Privacy and Security

Thursday, October 25, 2012

Report: Hackers Break Into Health IT Systems To Find Financial Data

Most hackers who infiltrate health IT systems are seeking financial data, not medical information, according to a new report by Verizon Communications, InformationWeek reports (Versel, InformationWeek, 10/24).

Report Details

For the 2012 Verizon Data Breach Investigations Report, researchers analyzed 855 data breaches involving more than 174 million records from the health care, financial services, retail and hospitality industries (Irving, PhysBizTech, 10/24).

In the health care and social services sectors, researchers examined 60 confirmed data breaches that occurred during the past two years. They focused on incidents that involved hacking or the introduction of malware. The report did not examine breaches that involved the loss or theft of portable electronic devices (InformationWeek, 10/24).

Health Care-Related Findings

Most of the analyzed health care data breaches affected organizations with between one and 100 employees, most of which were outpatient facilities like medical and dental practices.

Researchers found that such breaches are "almost entirely the work of financially motivated organized criminal groups, which typically attack smaller, low-risk targets to obtain personal and payment data for various fraud schemes" (PhysBizTech, 10/24).

The report noted that the most common health care data breach scenarios involve hackers:

  • Looking online for low-risk targets; and
  • Infiltrating systems and planting malware to extract data quickly (Hall, FierceHealthIT, 10/24).

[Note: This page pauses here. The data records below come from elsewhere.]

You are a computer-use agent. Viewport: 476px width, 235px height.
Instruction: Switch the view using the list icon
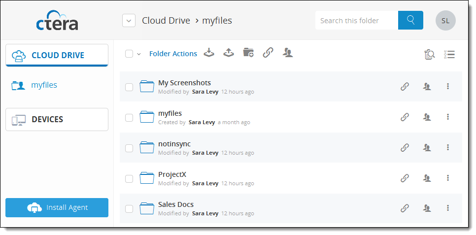pyautogui.click(x=449, y=54)
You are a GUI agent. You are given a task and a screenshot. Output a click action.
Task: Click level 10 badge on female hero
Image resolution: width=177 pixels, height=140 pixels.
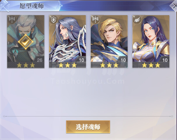click(x=164, y=60)
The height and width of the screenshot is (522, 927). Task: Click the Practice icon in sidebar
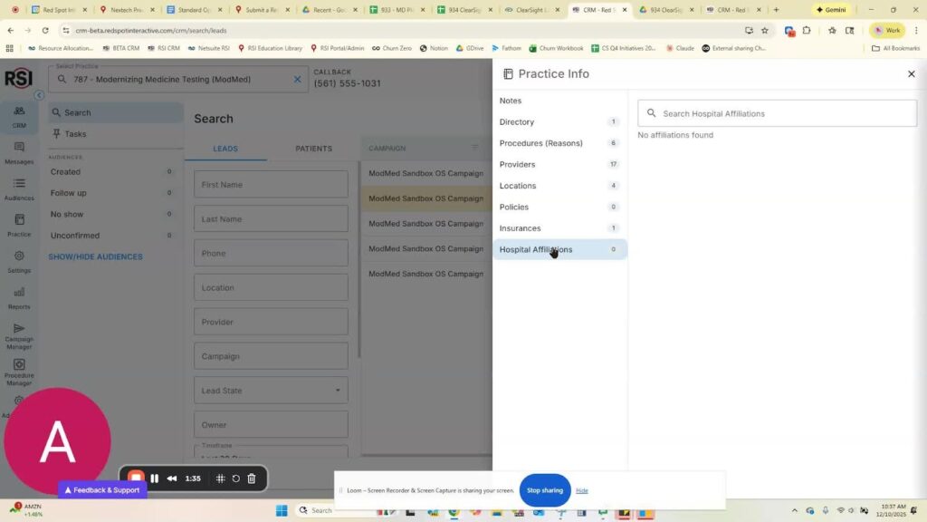(x=19, y=225)
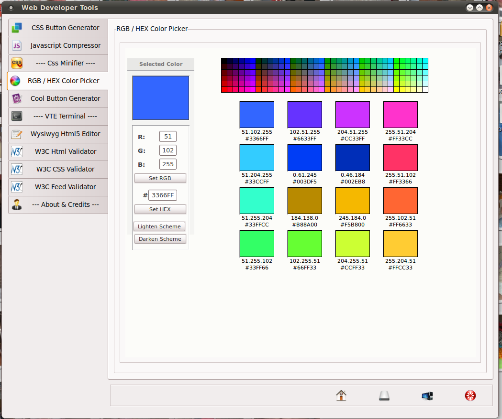
Task: Open the Css Minifier tool
Action: (58, 63)
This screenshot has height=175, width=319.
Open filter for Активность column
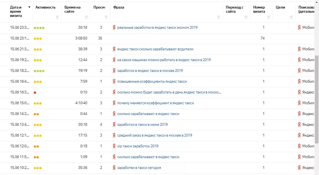coord(57,17)
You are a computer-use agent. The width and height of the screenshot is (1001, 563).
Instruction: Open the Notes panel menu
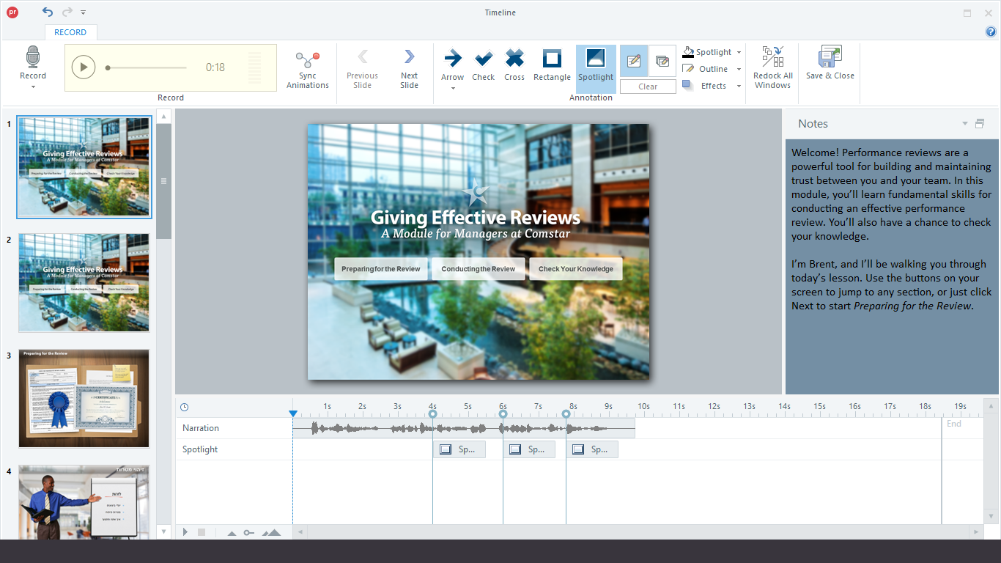964,123
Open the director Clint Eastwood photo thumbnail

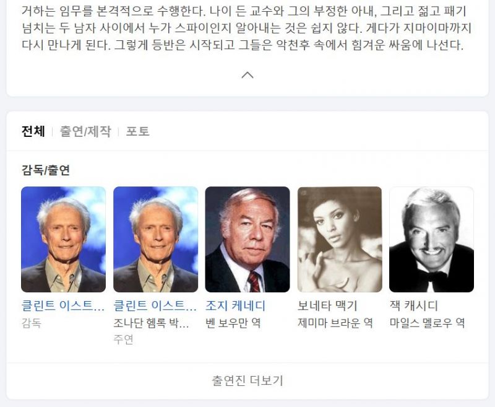[64, 239]
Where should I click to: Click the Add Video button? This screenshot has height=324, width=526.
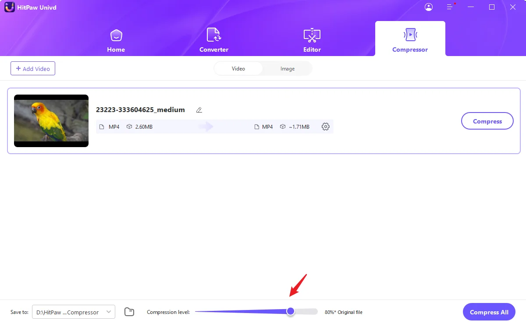pyautogui.click(x=33, y=69)

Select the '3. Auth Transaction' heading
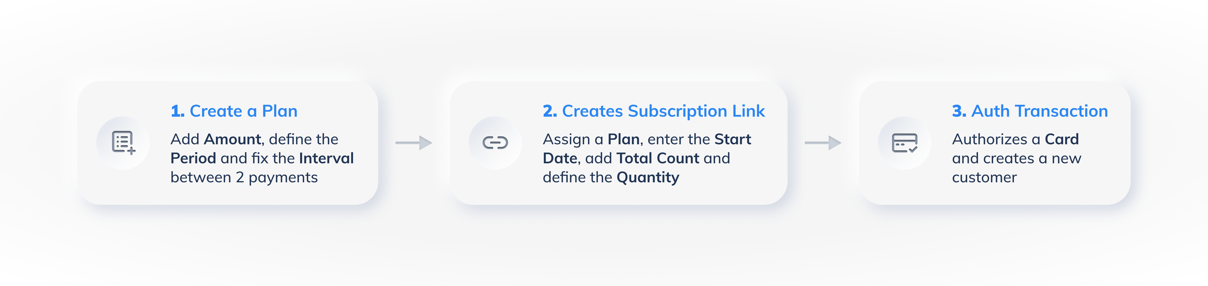(x=1030, y=111)
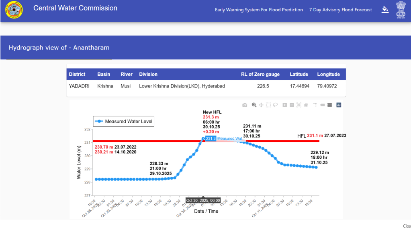Click the Zoom Out minus icon
This screenshot has height=228, width=411.
tap(292, 105)
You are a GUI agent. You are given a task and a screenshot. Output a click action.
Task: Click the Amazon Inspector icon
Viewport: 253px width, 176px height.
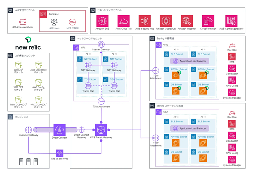pos(187,21)
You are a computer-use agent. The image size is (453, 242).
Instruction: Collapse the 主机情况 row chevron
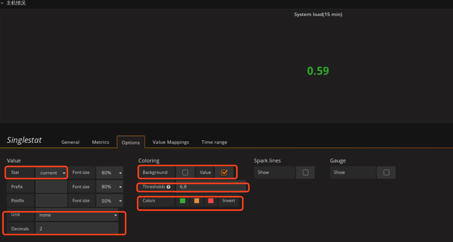click(2, 3)
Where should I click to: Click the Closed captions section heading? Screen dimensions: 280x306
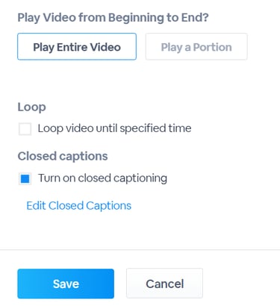[63, 157]
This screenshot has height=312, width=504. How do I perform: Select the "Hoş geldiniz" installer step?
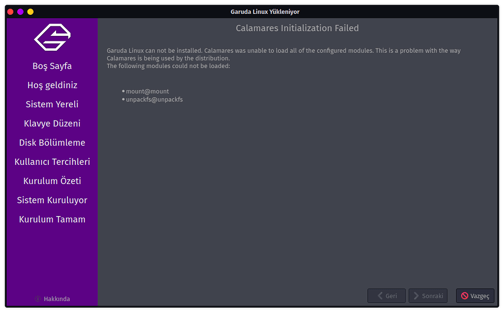click(52, 85)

In addition, researchers found that about two-thirds of data breaches continue for months before businesses detect them and that most organizations are unaware of the breach until they are notified by law enforcement officials or credit card companies (PhysBizTech, 10/24).

Recommendations

The report recommended that health care providers:

  • Ensure that their credit and debit card readers -- also knows as point-of-sale terminals -- are Payment Card Industry Data Security Standard compliant;
  • Change passwords on point-of-sale terminals;
  • Implement a firewall or access control list on all remote access and administration services; and
  • Encrypt user devices and media that contain medical and personal records (FierceHealthIT, 10/24).